San Diego Union-Tribune

LAWMAKERS RETURN FROM TAIWAN EAGER TO SPEED ARMS DELIVERIES

They urge bolstering defenses against Chinese aggression

- BY KAROUN DEMIRJIAN Demirjian writes for The New York Times.

House lawmakers, returning from a pair of official trips to Taiwan aimed at bolstering ties with the selfgovern­ing island, called Wednesday for the U.S. government to speed up weapons deliveries to shore up the enclave’s defenses against China — and bemoaned that existing channels had not lived up to their potential.

“We have to prove that we’re willing to deliver,” said Rep. Mike Gallagher, R-Wis., chair of the House’s new select committee on China. He argued that Taiwan could not be expected to build defenses formidable enough to deter Beijing, which claims the island as its own, without the U.S. making good on a backlog of purchase orders worth almost $19 billion.

Gallagher was one of five House lawmakers who traveled to Taiwan during the congressio­nal recess, meeting with top political, national security and business leaders to discuss how to enhance security and economic cooperatio­n between Taipei and Washington.

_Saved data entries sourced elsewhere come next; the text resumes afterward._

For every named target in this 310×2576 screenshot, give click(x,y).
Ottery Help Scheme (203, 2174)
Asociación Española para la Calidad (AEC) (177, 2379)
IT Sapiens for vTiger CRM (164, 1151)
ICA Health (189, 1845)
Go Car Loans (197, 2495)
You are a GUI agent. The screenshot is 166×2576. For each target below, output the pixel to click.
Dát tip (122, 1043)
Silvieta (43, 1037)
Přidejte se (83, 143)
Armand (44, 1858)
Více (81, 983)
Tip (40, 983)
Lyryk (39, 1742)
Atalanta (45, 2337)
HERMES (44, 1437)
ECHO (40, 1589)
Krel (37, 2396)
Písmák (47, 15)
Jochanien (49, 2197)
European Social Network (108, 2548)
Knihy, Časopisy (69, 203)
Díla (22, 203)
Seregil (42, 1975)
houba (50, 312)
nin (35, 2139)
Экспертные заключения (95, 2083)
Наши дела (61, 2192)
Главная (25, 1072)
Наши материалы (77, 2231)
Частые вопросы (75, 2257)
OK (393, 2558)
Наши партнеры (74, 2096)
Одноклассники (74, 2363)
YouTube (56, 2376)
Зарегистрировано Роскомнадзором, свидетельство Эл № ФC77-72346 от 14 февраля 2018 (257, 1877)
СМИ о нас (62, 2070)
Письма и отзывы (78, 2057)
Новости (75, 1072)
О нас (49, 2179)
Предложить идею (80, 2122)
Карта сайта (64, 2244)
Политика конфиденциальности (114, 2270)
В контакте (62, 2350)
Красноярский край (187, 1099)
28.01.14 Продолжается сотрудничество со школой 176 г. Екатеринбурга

Their trips proceeded without the levels of notoriety that surrounded Speaker Nancy Pelosi’s visit last summer, which became an internatio­nal incident after Beijing objected to the trip by canceling diplomatic and military engagement­s and conducting military exercises. Yet they are significan­t as evidence of a growing willingnes­s by lawmakers of both parties to travel to Taiwan to bolster its profile as U.S.-China tensions grow.

“The more that our colleagues visit, see Taiwan, the more they will understand the issues,” said Rep. Ro Khanna, D-Fremont, who serves on the China panel and led a bipartisan delegation of lawmakers. Referring to the Chinese Communist Party, he said, “To say it is provocativ­e is to accept the CCP narrative, and I just don’t think it’s true.”

Khanna and Gallagher returned from their separate but overlappin­g trips both intent on dispelling the idea that Taiwan is not ready to fight. Khanna said that although Taiwan’s preference would be to maintain the status quo of operating as a democratic self-governing entity even while China claims it, people in all the political parties lawmakers met with said “that they were committed to building up Taiwan’s defenses” to meet the threat of an invasion.

Khanna said he was pleasantly surprised by the “unanimity” he heard from competing parties in favor of the recent move to increase the mandatory minimum military service from four months to a year, while Gallagher applauded Taiwan for taking steps to bring its military spending up to 2.5 percent of its gross domestic product.

Instead, Gallagher blamed the U.S. for not taking faster steps to provide Taiwan the weapons it might need for battle — including systems critical to defending the island against an invasion from the sea, such as Harpoon anti-ship missiles.